# **Getting Started with this notebook**

* Create a new vector search enabled database in Astra.
* For the easy path, name the keyspace in that database "**vector_preview**"(otherwise be prepared to modify the CQL in this notebook)
* Create a token with permissions to create tables
* Download your **secure-connect-bundle** zip file.
* When you open this notebook in Google Colab or your own notebook server, drag-and-drop the secure connect bundle into the File Browser (on the left panel) of the notebook
* Update the Keys & Environment Variables cell in the notebook with information from the token you generated and the name of your secure connect bundle file.


# **Install libraries**

In [58]:
!pip install openai pandas cassandra-driver



# **Import Modules**

In [59]:
from cassandra.cluster import Cluster
from cassandra.auth import PlainTextAuthProvider
from cassandra.query import dict_factory
from cassandra.query import SimpleStatement
import openai
import pandas as pd
import time
import requests

In [60]:
import os
from getpass import getpass

try:
    from google.colab import files
    IS_COLAB = True
except ModuleNotFoundError:
    IS_COLAB = False

# **Keys & Environment Variables**

In [61]:
# Your database's Secure Connect Bundle zip file is needed:
if IS_COLAB:
    print('Please upload your Secure Connect Bundle zipfile: ')
    uploaded = files.upload()
    if uploaded:
        astraBundleFileTitle = list(uploaded.keys())[0]
        ASTRA_DB_SECURE_BUNDLE_PATH = os.path.join(os.getcwd(), astraBundleFileTitle)
    else:
        raise ValueError(
            'Cannot proceed without Secure Connect Bundle. Please re-run the cell.'
        )
else:
    # you are running a local-jupyter notebook:
    ASTRA_DB_SECURE_BUNDLE_PATH = input("Please provide the full path to your Secure Connect Bundle zipfile: ")

Please upload your Secure Connect Bundle zipfile: 


Saving secure-connect-voldemort-vector.zip to secure-connect-voldemort-vector (1).zip


In [62]:
ASTRA_DB_APPLICATION_TOKEN = getpass("Please provide your Database Token ('AstraCS:...' string): ")

_ _ _ _

[TASK DESCRIPTION]:
In the Astra vector search notebook above, what name should the keyspace get if you want the easy path?

[STORED DATA]:
_ _ _ _

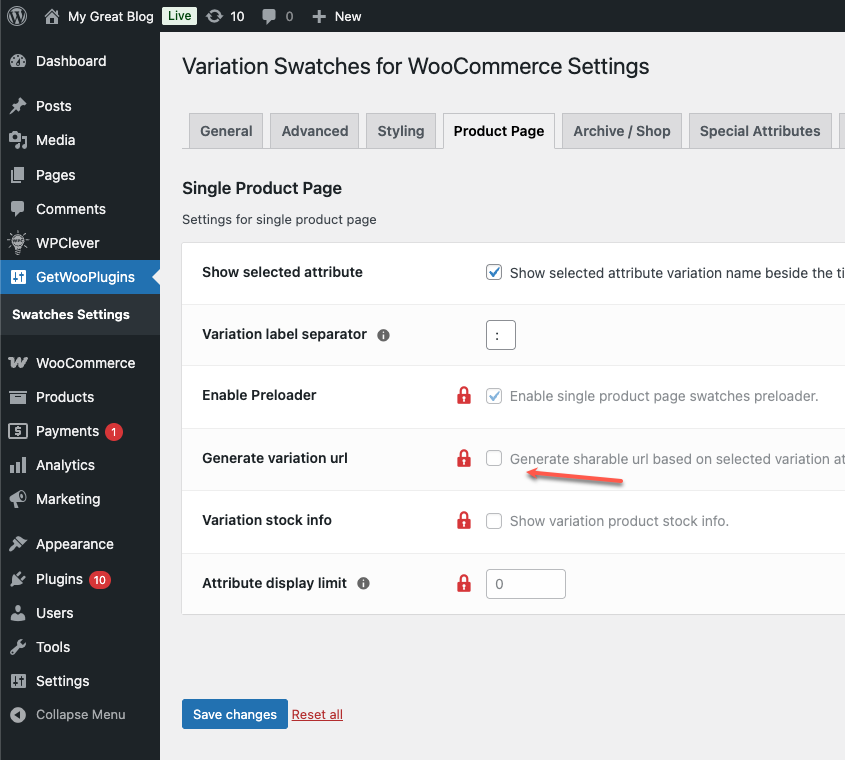This screenshot has height=760, width=845.
Task: Click the comments bubble icon in admin bar
Action: click(268, 16)
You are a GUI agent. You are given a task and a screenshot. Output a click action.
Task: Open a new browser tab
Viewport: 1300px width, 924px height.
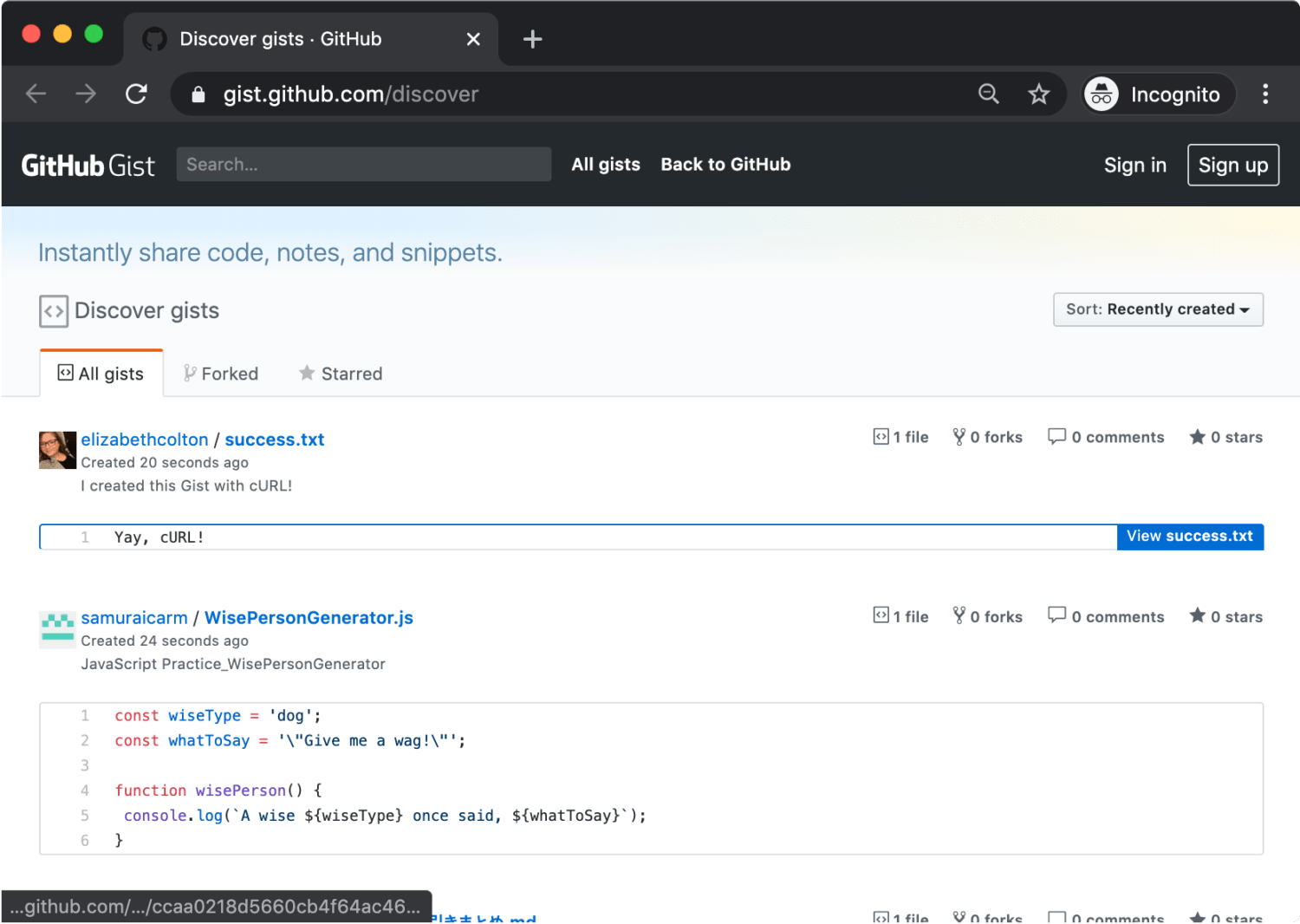[532, 39]
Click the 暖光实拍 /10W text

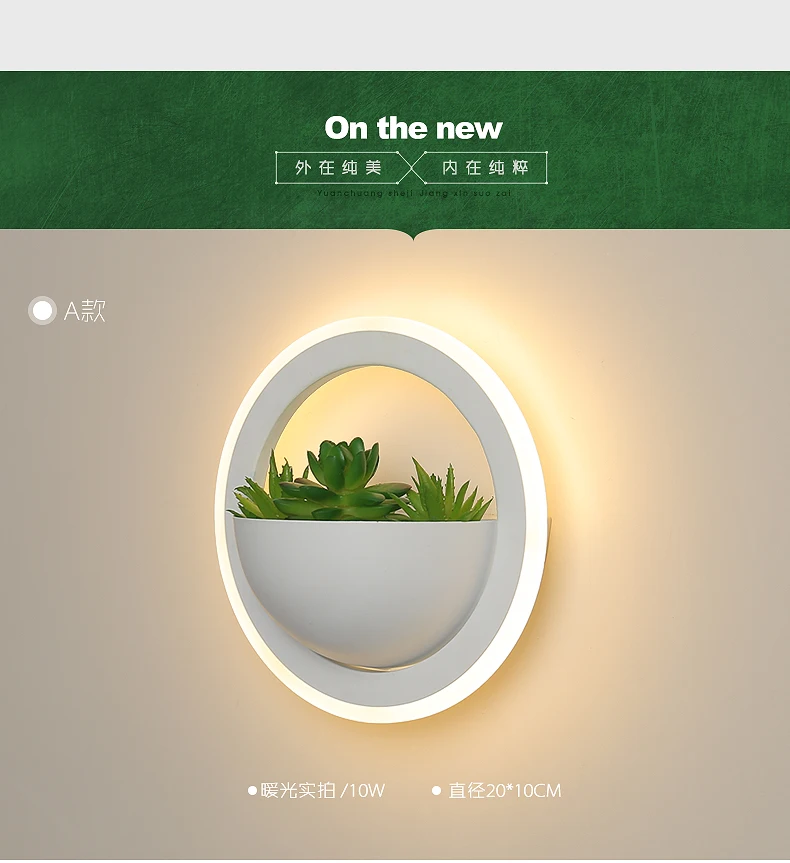point(323,791)
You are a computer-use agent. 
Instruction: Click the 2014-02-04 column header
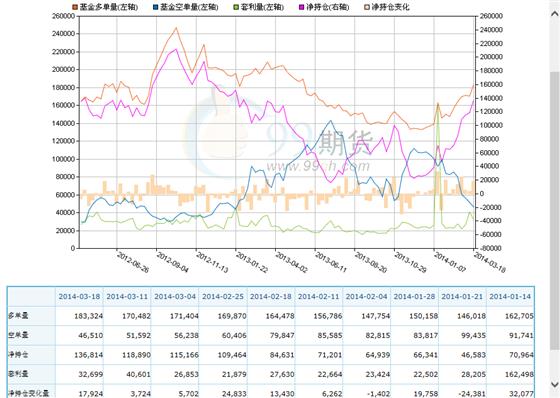point(366,297)
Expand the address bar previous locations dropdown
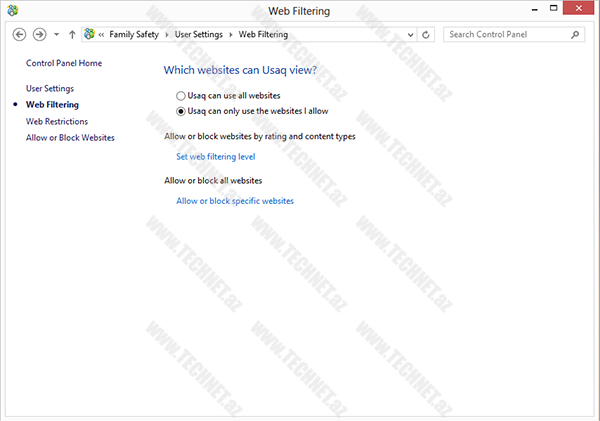This screenshot has width=600, height=421. tap(410, 34)
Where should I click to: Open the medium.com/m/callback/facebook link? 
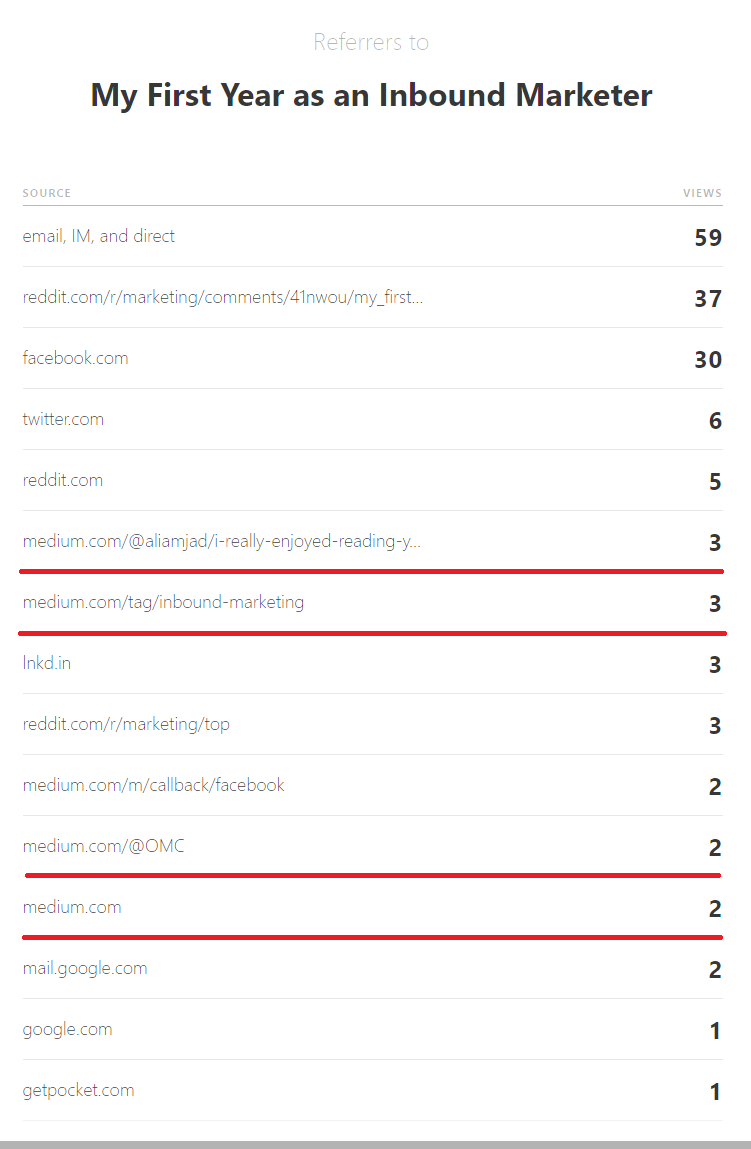click(154, 785)
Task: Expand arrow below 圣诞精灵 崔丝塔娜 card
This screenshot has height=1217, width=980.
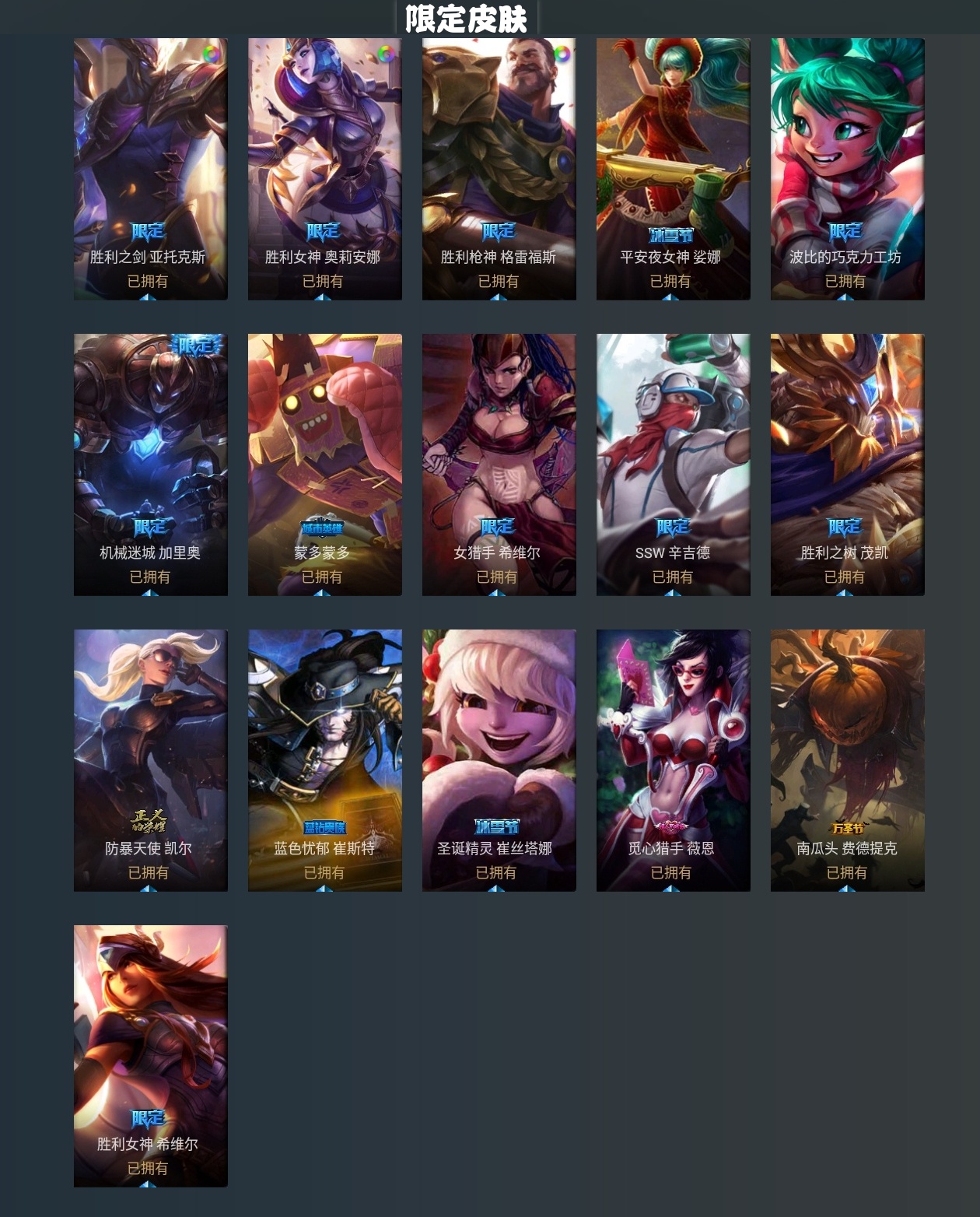Action: click(x=498, y=888)
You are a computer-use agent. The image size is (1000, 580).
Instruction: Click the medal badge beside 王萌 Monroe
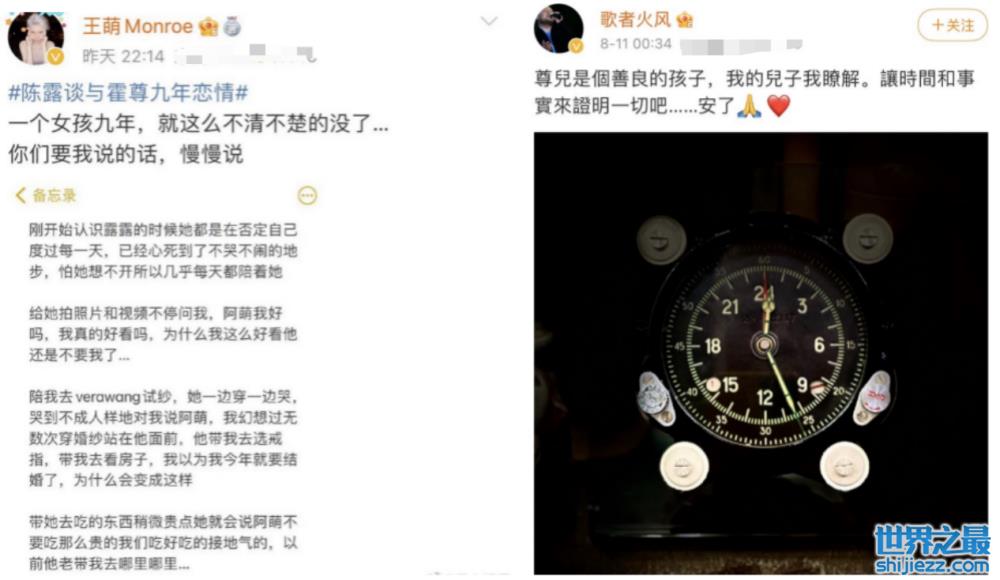(232, 27)
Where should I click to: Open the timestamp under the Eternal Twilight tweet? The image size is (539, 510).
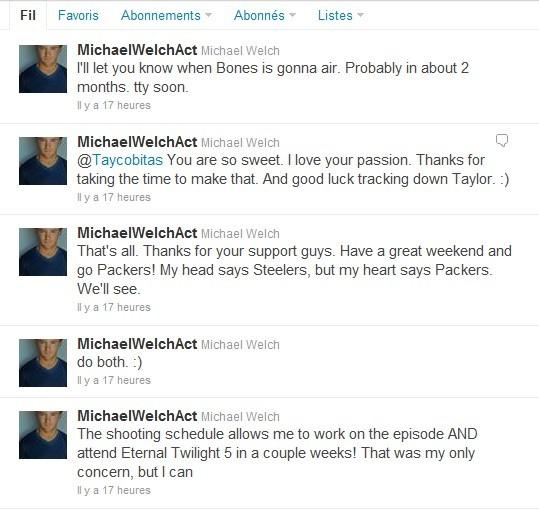(x=114, y=490)
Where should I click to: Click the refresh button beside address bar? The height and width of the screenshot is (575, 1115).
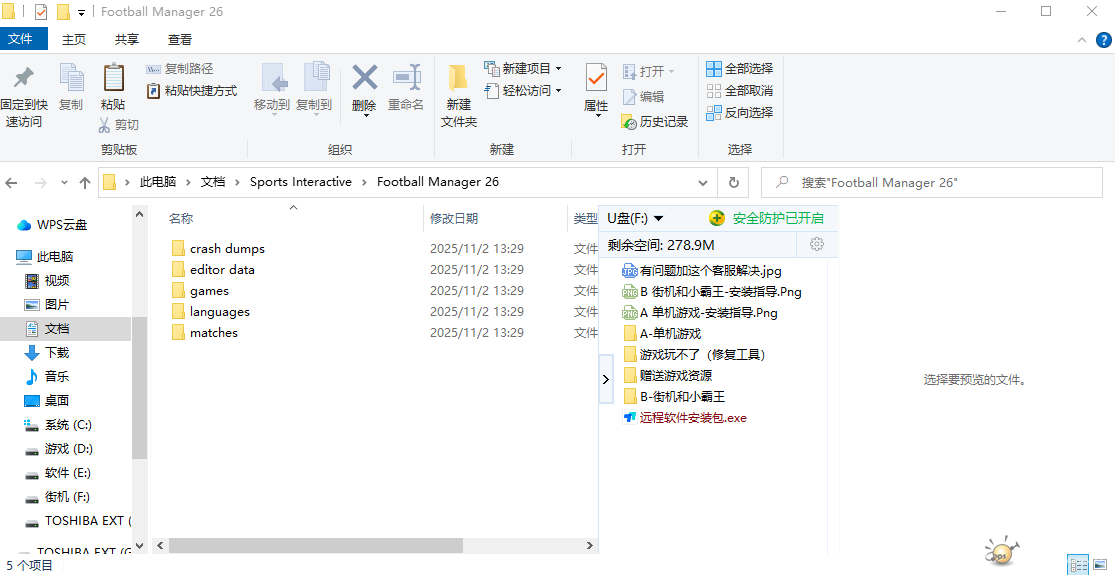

_ _ _ _

[ANSWER]:
vector_preview